Lynn Harris, 51, who went on to write seven more novels for Random House, is one of the highest selling authors in United States today. His novels Not a Day Goes By (2000) and Anyway the Wind Blows (2001) debuted at No.2 on the New York Times bestsellers list. His novels candidly portray the pain and passion of middle class, professional African-Americans in today's society. The Fair also offered motivational and self-improvement books, like the bestseller Chicken Soup for the African American Soul, the other major genre that is on demand.
Emerging concerns
The emergence of the African-American mass market popular fiction with the rise of "pimp drama" and "chick-lit" was one of the concerns debated in the seminars organised simultaneously at the Book fair. Issues like black arts movements, black political writing and black poetry, the hip hop culture in writing, Urban fiction and Erotica and the emergence of a New Harlem were also discussed in these seminars.

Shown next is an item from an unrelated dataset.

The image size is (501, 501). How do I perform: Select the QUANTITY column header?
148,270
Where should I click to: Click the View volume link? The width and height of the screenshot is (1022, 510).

As the great poetry of Langston Hughes still reverberates in Harlem streets, poets like Rita Dove, Lucille Clifton and Yusuf Komunyakaa carry forward the torch of the literary heritage of the African-Americans. The Harlem Book Fair is a unique literary exposition of a humanity whose slave narratives, protest novels and poetry, blues and music tell a painful and passionate story of a civilisation now poised to enter the Second Renaissance of its literary prowess.
Raja Sekhar Vundru is an IAS officer.